Estrella retro, forastera a los cánones estéticos de sus contemporáneos, tan marciana para la peña TikTok, embebida de expresionismo, referencias noir, gusto por lo pulp y reverberación kitsch, espejo, mutación y pantalla, Lana del Rey invoca un sueño de palmeras ensangrentadas y es la risa sardónica detrás del sueño, la heroína, la guionista y la víctima.

Sobre todo, antes que nada, Lana es también la superviviente del empeño americano por liquidar a los mejores de los suyos, de Janis Joplin a Marvin Gaye, de Marilyn Monroe a Montgomery Clift, como si el endiosamiento no estuviera completo sin su dosis última de sacrificio y como si el mismo público que adora fuera a un tiempo iglesia de feligreses y ejército de buitres. «Sobrevivir a una mitología de sangre y reformularse, como hará Lana», zanja Boullosa, «no es un camino fácil. Desde el inicio cayó sobre ella la exigencia más paradójica y peligrosa de todas las que rodean a una estrella pop: la autenticidad».
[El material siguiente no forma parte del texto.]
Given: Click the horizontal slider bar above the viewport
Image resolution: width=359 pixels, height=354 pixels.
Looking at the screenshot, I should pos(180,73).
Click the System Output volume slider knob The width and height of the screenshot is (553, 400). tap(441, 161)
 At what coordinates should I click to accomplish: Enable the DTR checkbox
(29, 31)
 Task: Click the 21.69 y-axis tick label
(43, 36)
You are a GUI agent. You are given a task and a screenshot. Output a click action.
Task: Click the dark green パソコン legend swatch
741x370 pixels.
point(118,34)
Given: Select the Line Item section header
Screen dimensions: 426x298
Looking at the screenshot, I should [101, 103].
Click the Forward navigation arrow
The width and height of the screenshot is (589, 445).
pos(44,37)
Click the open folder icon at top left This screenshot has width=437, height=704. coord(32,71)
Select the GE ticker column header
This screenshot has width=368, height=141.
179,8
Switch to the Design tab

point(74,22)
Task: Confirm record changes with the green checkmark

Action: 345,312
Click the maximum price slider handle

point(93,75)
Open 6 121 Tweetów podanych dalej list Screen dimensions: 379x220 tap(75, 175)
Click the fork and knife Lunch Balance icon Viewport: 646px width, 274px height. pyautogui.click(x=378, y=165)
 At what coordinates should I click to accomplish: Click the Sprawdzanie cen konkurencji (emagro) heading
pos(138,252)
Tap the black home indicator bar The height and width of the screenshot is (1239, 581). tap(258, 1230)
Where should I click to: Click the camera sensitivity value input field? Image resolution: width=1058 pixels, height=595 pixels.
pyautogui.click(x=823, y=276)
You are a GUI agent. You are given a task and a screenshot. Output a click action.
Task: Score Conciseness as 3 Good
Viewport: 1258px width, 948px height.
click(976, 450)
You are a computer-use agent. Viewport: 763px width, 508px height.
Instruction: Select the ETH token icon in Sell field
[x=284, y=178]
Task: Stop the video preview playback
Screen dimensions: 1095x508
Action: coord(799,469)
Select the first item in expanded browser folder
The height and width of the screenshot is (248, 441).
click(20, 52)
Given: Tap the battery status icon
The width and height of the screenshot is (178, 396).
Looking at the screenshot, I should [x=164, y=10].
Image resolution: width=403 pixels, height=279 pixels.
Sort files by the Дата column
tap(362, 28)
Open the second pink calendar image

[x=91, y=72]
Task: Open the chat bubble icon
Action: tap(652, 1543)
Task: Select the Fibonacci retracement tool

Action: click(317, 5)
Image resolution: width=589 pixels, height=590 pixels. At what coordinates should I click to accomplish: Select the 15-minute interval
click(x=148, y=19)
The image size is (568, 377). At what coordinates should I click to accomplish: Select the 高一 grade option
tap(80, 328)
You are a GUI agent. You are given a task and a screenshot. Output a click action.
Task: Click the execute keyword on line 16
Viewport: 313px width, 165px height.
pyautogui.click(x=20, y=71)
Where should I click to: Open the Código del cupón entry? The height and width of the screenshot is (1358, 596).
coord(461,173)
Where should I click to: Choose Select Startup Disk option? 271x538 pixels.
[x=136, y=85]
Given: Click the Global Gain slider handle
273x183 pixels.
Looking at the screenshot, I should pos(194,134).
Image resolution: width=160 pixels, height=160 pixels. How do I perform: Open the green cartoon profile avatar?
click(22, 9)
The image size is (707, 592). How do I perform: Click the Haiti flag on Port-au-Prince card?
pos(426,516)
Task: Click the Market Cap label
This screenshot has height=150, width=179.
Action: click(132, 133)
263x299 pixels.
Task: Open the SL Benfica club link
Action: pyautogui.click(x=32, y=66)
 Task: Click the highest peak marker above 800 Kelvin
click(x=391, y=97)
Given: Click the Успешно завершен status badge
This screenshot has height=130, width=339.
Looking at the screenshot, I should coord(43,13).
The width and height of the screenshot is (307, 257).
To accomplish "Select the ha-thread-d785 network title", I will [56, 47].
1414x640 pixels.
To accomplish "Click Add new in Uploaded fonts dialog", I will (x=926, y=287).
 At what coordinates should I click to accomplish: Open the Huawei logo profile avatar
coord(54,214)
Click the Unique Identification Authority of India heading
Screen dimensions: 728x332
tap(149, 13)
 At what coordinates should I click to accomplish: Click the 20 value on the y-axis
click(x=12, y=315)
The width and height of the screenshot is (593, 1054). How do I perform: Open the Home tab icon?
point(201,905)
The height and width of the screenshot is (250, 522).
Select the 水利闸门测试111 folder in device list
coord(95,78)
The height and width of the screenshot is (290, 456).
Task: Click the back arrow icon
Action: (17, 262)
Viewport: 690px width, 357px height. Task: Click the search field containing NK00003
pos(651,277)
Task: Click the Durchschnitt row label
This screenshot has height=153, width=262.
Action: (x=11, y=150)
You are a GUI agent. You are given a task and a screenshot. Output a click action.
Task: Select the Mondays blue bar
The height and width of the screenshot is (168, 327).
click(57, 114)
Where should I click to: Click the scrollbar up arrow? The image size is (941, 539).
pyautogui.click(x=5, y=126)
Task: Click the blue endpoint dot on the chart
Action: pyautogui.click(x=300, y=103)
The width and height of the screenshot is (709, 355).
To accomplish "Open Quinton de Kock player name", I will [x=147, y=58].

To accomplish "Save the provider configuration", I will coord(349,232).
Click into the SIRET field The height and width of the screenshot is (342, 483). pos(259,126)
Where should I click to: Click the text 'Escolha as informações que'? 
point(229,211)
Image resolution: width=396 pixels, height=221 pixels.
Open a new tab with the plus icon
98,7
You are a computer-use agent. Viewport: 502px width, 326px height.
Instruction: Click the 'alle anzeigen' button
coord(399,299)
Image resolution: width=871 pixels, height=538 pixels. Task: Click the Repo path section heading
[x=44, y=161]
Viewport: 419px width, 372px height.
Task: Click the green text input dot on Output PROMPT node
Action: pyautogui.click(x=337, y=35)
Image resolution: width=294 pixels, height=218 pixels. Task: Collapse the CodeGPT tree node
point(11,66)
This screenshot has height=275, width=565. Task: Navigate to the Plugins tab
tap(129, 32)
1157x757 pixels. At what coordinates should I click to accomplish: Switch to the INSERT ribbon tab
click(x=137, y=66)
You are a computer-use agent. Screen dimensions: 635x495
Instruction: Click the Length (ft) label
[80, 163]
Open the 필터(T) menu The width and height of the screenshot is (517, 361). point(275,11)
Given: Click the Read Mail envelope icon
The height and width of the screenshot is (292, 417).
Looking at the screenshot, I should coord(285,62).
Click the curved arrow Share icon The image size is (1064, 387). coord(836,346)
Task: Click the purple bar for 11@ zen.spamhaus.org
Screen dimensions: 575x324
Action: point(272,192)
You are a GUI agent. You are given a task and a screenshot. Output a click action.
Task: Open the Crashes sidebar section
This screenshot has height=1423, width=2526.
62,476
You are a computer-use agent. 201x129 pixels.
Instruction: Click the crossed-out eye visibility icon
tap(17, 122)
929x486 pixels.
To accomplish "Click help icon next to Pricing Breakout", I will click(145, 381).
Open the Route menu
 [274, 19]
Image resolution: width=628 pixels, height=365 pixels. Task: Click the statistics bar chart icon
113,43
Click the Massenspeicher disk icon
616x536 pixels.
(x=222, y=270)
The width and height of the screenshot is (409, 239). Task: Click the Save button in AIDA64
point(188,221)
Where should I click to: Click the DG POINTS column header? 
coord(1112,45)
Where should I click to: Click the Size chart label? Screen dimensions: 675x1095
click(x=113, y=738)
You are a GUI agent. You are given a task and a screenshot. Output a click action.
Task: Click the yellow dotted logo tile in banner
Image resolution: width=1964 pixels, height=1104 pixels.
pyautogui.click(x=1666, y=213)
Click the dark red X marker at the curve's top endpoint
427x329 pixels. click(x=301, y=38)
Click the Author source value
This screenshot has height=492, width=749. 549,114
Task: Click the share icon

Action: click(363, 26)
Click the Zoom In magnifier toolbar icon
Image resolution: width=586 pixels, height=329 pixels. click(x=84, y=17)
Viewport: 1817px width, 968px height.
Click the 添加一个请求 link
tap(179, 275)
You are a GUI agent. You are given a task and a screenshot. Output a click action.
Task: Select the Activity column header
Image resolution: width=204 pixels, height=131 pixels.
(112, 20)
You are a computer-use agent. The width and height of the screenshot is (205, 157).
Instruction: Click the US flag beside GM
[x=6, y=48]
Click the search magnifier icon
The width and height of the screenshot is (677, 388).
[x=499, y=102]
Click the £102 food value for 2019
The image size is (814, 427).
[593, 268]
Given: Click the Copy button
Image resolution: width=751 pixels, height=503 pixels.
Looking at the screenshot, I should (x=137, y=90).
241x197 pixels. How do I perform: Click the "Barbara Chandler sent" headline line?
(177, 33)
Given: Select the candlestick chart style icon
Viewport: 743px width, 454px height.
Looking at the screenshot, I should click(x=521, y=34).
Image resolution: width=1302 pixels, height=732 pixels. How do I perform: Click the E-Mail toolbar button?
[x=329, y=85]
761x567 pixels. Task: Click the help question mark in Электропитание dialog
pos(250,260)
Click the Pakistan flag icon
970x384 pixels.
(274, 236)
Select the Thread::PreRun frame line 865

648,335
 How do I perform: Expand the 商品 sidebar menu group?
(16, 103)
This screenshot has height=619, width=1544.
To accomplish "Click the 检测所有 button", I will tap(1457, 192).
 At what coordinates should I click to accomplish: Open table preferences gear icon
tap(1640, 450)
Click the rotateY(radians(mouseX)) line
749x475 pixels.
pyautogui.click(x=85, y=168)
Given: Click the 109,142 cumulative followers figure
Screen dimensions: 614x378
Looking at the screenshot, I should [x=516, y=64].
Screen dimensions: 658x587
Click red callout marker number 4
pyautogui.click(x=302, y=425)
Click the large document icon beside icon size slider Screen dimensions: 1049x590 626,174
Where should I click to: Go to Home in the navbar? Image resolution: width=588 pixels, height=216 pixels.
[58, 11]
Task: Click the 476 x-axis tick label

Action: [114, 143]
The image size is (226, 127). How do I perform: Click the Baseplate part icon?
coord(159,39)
Lo comprendió el propio Dylan, que no hay autenticidad más genuinamente estadounidense que aquella que abandona su identidad y su cuna para constituirse en otro. Y así como el hijo de ferreteros judíos del Este de Europa mutó en gran visionario del blues, el folk y el country, así Lana, con su infancia privilegiada y su peregrinaje por los bares del Bowery, supo reiventarse y renacer como prima lejana de Bettie Page y Patsy Cline para los tiempos del cólera hiperconectado y la soledad radiada en un millón de vídeos.